2007 - CinicoDisincanto

Emergenti

30/08/2007  |  di Vito Sartor

Ilaria Scattina, in arte Ila, è una cantautrice a cui piace smisuratamente raccontarsi: la sua storia assomiglia a tante vicende di giovani che si avvicinano alla musica, ma questa piccola genovese dimostra di avere concretezza in quello che fa, soprattutto nell’amore che nutre per il rock.
Già nel lontano ’99 esce il suo primo demo e da qui in poi è un susseguirsi di collaborazione ed esperienze fino ad incontrare un serie di musicisti, gli ultimi la Malditesta Band, che le permettono di confezionare al meglio parole e musica.
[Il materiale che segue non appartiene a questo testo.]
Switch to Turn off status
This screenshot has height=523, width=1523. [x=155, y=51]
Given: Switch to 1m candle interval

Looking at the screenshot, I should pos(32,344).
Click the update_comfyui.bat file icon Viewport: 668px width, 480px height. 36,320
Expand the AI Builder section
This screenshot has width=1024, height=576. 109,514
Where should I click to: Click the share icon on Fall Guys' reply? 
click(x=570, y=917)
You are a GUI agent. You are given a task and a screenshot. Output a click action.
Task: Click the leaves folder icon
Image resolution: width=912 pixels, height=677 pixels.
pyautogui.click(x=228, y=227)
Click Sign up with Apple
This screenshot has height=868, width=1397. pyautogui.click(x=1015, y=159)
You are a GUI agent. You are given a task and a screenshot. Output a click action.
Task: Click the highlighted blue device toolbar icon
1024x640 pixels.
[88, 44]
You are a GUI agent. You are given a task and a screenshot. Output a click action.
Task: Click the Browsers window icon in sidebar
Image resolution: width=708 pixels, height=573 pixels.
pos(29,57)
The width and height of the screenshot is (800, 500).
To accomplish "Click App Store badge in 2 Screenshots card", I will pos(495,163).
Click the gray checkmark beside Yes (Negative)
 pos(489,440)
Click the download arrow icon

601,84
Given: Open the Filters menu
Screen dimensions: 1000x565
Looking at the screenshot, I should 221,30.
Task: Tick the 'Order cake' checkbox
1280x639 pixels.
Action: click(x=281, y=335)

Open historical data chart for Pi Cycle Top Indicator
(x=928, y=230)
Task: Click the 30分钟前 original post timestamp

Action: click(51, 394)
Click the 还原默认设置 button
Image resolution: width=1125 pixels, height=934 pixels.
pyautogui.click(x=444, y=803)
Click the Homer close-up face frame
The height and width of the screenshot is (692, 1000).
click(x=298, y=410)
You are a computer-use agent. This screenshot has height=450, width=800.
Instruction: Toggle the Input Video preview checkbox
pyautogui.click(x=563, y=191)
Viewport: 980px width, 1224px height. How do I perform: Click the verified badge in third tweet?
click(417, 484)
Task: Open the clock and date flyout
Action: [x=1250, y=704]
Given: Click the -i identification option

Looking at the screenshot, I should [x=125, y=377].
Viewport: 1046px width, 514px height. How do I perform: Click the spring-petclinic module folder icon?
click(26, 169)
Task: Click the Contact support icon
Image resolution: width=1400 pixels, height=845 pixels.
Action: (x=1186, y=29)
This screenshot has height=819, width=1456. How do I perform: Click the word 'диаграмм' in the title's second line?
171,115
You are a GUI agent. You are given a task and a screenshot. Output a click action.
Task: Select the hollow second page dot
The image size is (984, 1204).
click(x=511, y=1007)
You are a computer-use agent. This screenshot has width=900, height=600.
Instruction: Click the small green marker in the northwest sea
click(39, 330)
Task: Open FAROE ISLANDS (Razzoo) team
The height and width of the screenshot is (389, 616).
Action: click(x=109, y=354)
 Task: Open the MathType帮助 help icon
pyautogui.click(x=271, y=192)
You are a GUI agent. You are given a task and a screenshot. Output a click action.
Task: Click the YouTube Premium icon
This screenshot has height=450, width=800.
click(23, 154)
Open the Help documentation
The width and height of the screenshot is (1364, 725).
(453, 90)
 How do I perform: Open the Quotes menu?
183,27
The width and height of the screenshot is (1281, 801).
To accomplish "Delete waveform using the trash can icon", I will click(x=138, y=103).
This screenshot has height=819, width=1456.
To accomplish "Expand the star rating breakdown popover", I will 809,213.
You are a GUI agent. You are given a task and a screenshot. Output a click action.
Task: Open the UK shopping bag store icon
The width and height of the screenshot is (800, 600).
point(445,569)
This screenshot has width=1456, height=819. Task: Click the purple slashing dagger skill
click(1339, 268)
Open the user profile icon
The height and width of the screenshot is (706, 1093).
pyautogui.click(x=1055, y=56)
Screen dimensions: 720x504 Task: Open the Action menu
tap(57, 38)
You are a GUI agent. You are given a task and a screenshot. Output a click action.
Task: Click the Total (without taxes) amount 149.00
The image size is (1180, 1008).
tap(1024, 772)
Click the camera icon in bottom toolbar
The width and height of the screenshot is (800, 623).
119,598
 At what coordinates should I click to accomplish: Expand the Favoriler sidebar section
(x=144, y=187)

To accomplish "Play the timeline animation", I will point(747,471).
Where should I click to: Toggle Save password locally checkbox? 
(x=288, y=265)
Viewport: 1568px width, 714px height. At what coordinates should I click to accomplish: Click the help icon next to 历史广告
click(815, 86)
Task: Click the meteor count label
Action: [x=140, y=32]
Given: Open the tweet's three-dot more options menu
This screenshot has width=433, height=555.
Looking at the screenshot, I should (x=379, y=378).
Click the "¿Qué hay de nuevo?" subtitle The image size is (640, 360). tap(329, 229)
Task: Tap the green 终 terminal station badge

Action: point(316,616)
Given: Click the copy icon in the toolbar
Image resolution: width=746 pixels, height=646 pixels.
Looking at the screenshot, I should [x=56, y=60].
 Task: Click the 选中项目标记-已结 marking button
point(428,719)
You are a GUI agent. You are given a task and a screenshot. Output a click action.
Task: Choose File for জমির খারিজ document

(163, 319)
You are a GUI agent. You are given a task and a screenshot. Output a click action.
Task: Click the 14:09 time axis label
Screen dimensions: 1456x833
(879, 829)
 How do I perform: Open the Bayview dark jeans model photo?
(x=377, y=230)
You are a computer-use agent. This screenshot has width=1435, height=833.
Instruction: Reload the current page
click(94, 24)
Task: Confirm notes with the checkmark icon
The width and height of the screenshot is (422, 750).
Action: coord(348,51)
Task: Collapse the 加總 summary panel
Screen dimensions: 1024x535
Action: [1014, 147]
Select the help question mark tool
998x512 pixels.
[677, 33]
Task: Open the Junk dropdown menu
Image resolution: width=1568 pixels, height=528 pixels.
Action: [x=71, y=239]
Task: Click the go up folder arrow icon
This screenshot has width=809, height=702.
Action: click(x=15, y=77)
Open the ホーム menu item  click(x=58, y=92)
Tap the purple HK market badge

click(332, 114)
Dopo una serie di mini album, nel 2007 nasce “Mal di Testa”: i dodici brani del disco mostrano una grande tenacia, una voce modestamente potente oltre a una cura particolare per gli arrangiamenti. Il suono nell´insieme ha un andamento oscillante tra funk e rock classico anche se le canzoni nascono dietro le naturali e primordiali note di una chitarra acustica.
Le storie di Ila sono un excursus generale di vita, un insieme di anfratti autobiografici: la scrittura dell´autrice è chiaramente rivolta a mettersi a nudo e racconta le emozioni come gesta varie e distanti tra loro ("sfiderei le mie paure e le caccerei perché povere loro e ricca io" ), vagamente celate da mini concept che narrano le fasi più importanti della sua vita. Il secondo titolo del disco potrebbe essere “Verso il Mare” che con la splendida "Pallottolion" evidenzia un ritorno alle origini e al mare appunto.
La trasparenza dei testi e la semplicità dei ritornelli è arricchita continuamente da ingressi strumentali suonati da molti musicisti ospiti, così da trasformare canzoni semplici come "Ometto Piccolo" e "Pioggia Distratta" in una miniera di emozioni. Oltre alla presenza e al tocco fine di una tromba, di un sax e di un Fender Rhodes, il ruolo fondamentale è sicuramente rappresentato dalla chitarra elettrica, presenza non costante ma fautrice di impennate elettriche volte a contrastare l´eleganza della voce di Ila che raggiunge i migliori livelli in brani più riflessivi e intimi come succede in "Libera".
Quando parliamo di “Malditesta” non parliamo di frastuono, il disco è anzi una medicina che attenua gli sbalzi ormonali, una fuga da quelle bolle umorali in cui il rock rappresenta un facile momento di sfogo: brava Ila, l´unico rimprovero da farti è di mettere meno carne al fuoco la prossima volta.